Material for this exercise START
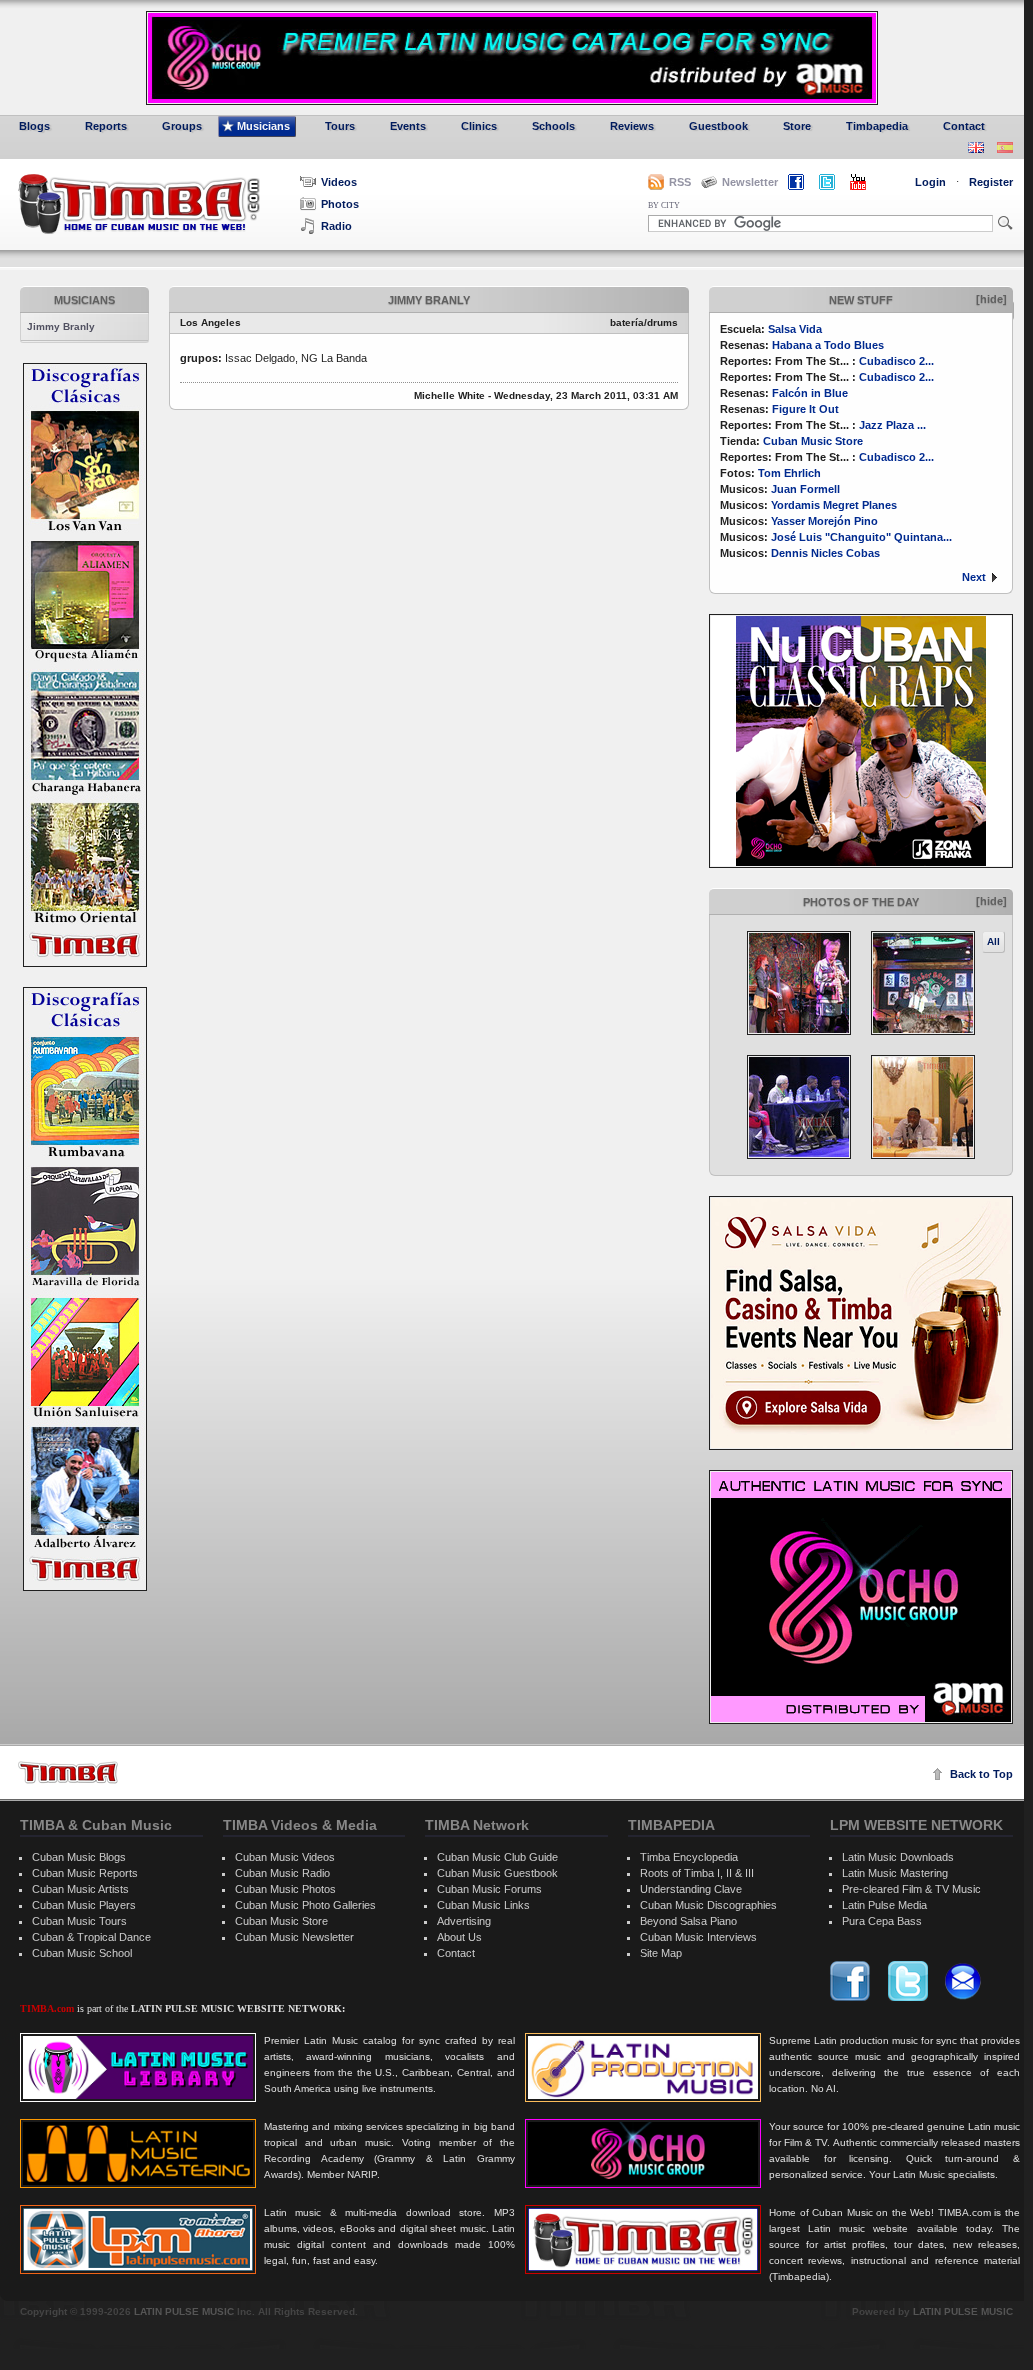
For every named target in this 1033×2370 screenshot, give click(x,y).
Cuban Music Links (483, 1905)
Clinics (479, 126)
Material for this exercise END
Material for this exercise START
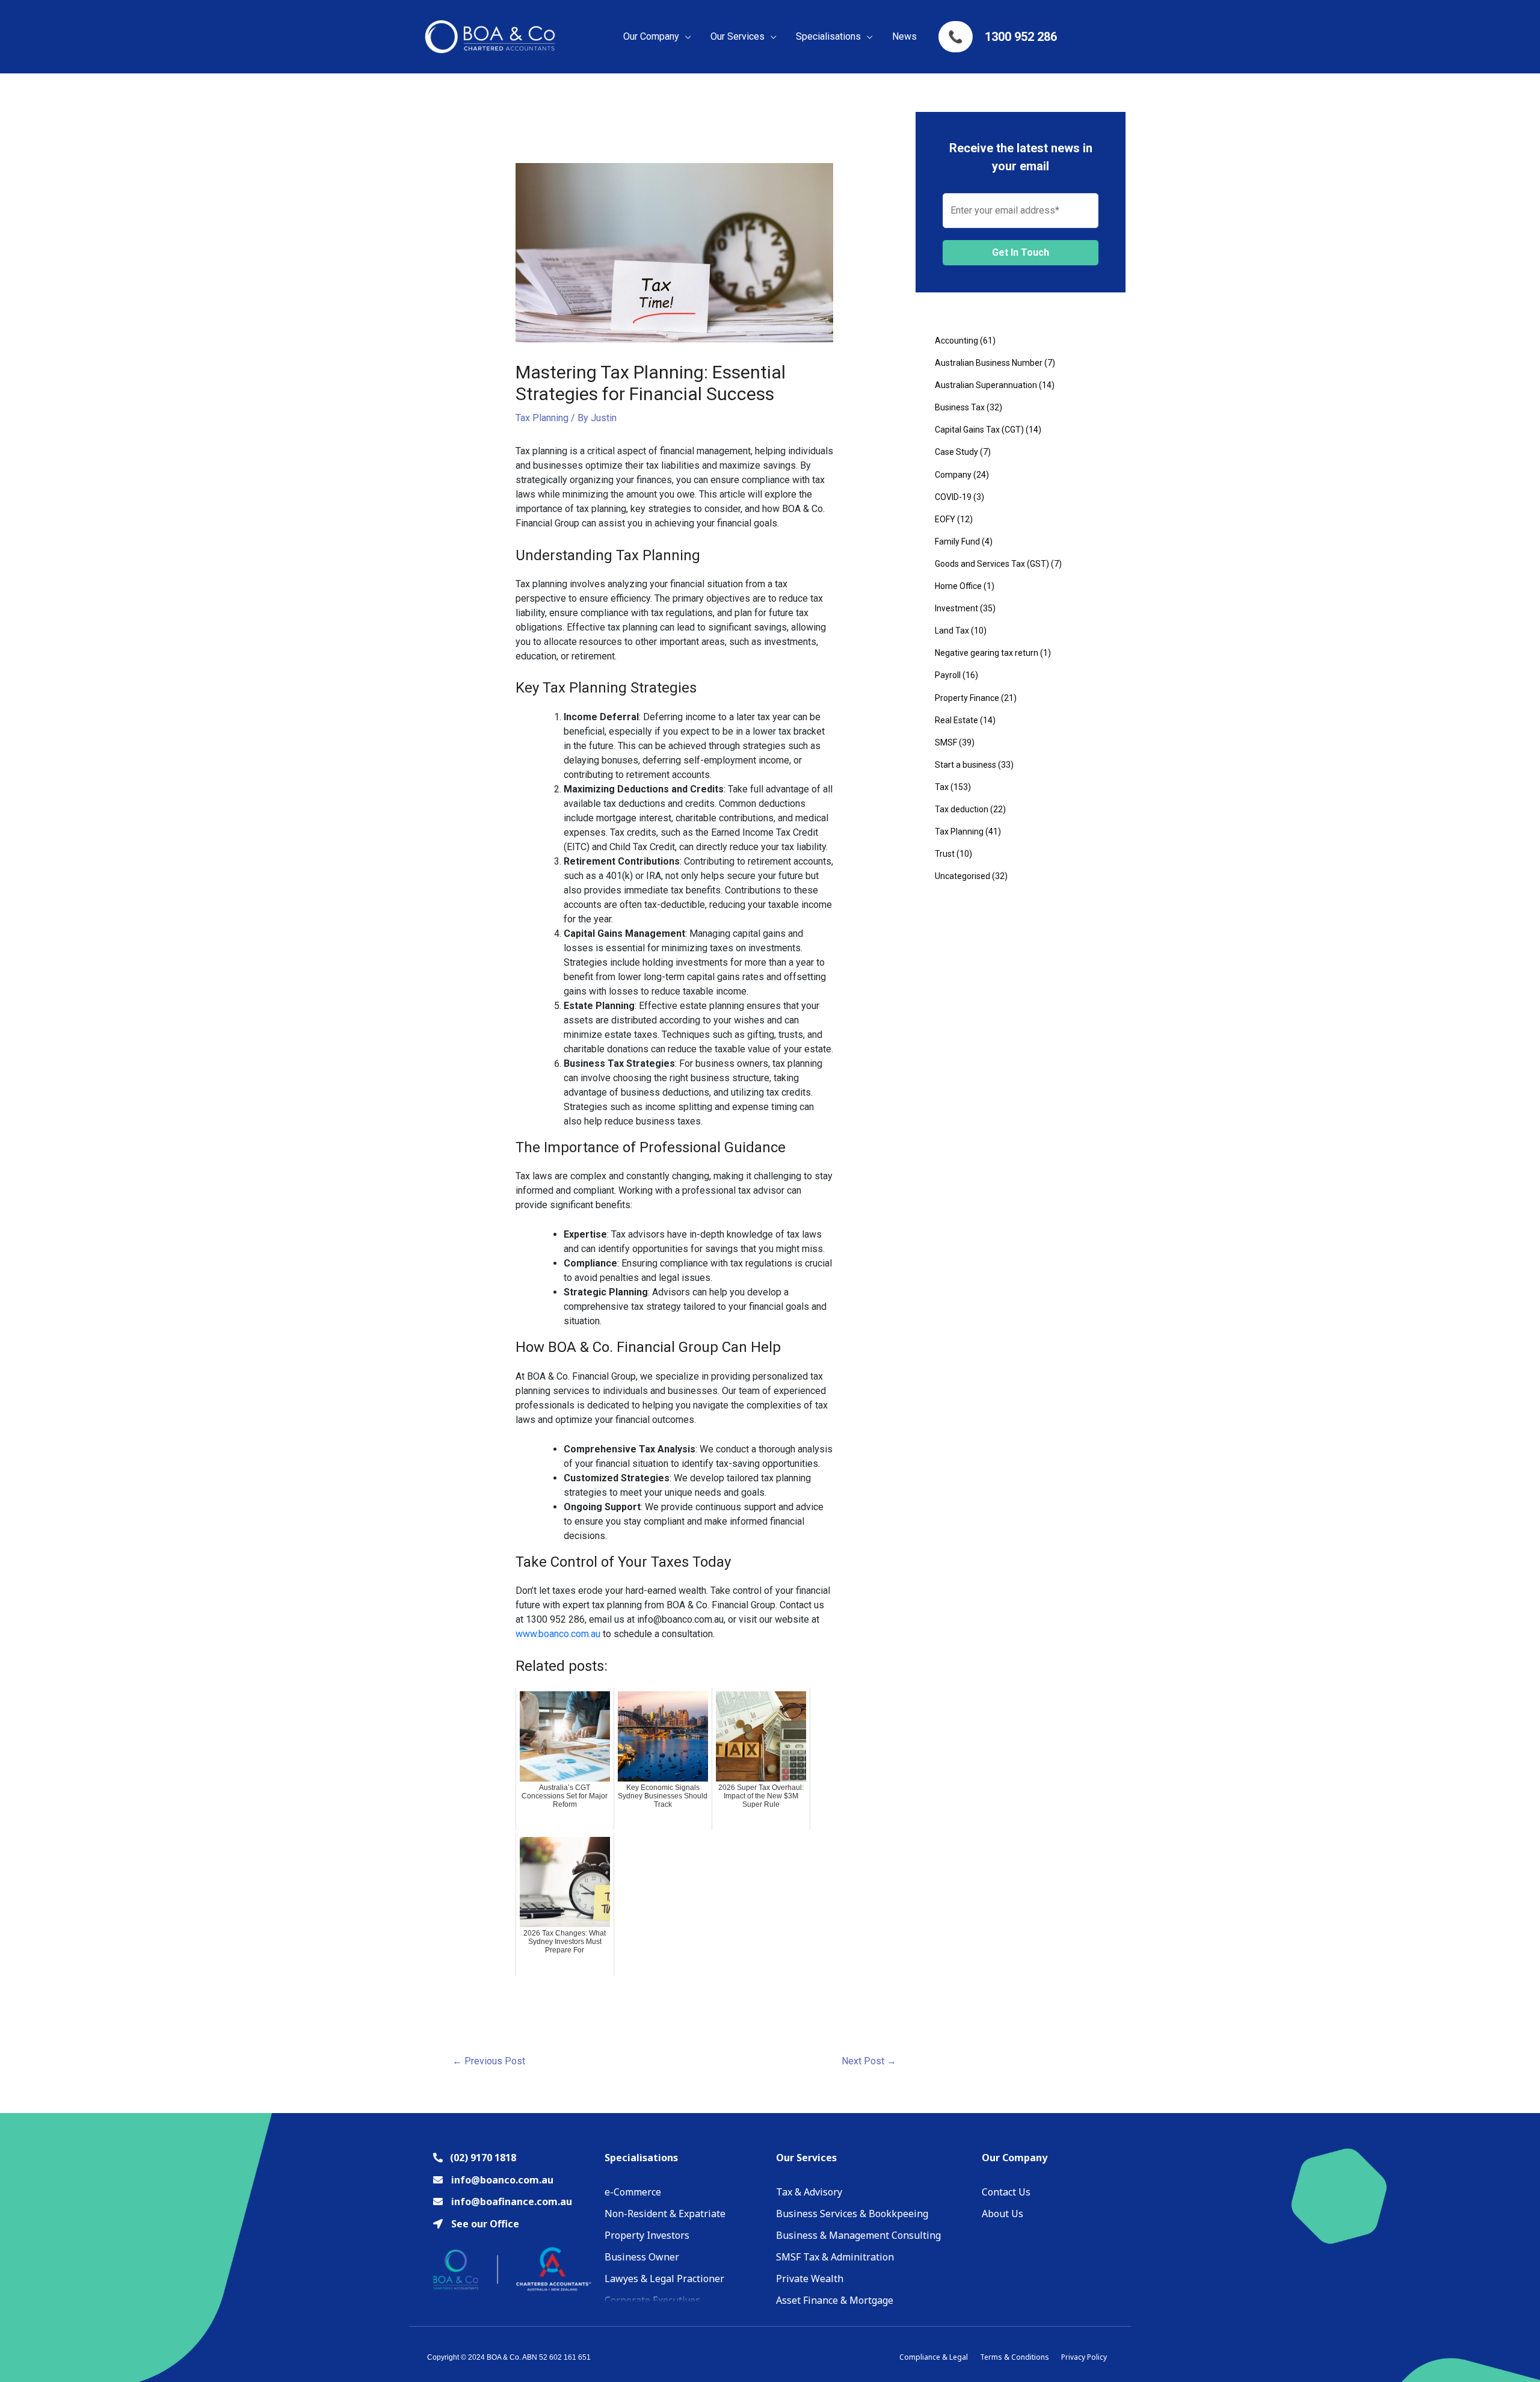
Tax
Material for this exercise END
Material for this exercise START
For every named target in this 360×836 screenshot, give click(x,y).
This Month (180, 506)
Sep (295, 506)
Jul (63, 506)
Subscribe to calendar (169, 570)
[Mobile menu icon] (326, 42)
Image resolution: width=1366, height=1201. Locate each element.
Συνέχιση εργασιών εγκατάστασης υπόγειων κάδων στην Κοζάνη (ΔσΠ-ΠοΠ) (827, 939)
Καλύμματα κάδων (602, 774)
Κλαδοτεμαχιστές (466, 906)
Material for this exercise END
**Task details**
From the material above, set down exactly the lines between the line holding "Subscribe to calendar (169, 570)" and the line holding "Κλαδοτεμαχιστές (466, 906)", inclusive. Include nothing else.

**Response to the task**
Subscribe to calendar (169, 570)
[Mobile menu icon] (326, 42)
Image resolution: width=1366, height=1201. Locate each element.
Συνέχιση εργασιών εγκατάστασης υπόγειων κάδων στην Κοζάνη (ΔσΠ-ΠοΠ) (827, 939)
Καλύμματα κάδων (602, 774)
Κλαδοτεμαχιστές (466, 906)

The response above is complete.